The material below contains a line with "You are a computer-use" and a line with "Click Ian Fransson's". Copy exactly those two lines and all lines between them.

- Task data
%%

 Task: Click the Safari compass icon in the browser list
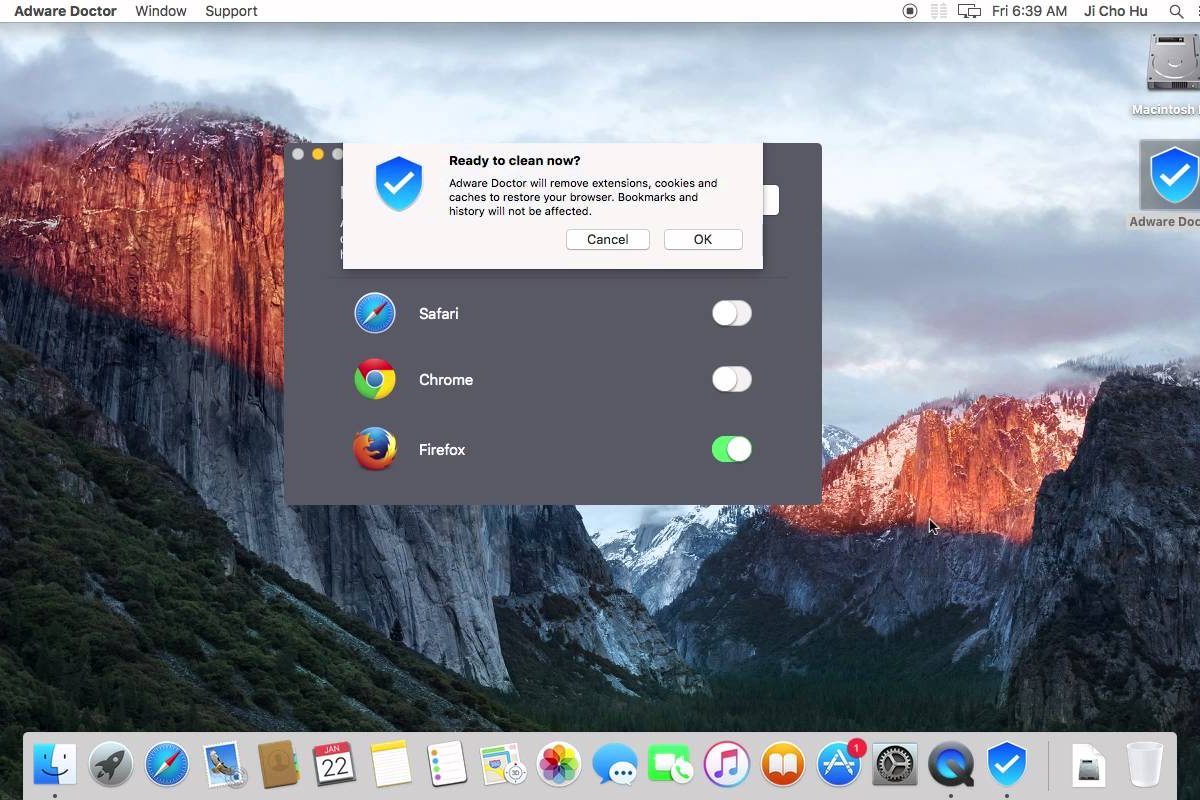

%%
%%

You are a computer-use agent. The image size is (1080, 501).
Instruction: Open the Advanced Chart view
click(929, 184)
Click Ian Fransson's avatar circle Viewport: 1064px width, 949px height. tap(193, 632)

%%

- Task answer
You are a computer-use agent. The image size is (1080, 501).
Instruction: Open the Advanced Chart view
click(929, 184)
Click Ian Fransson's avatar circle Viewport: 1064px width, 949px height. tap(193, 632)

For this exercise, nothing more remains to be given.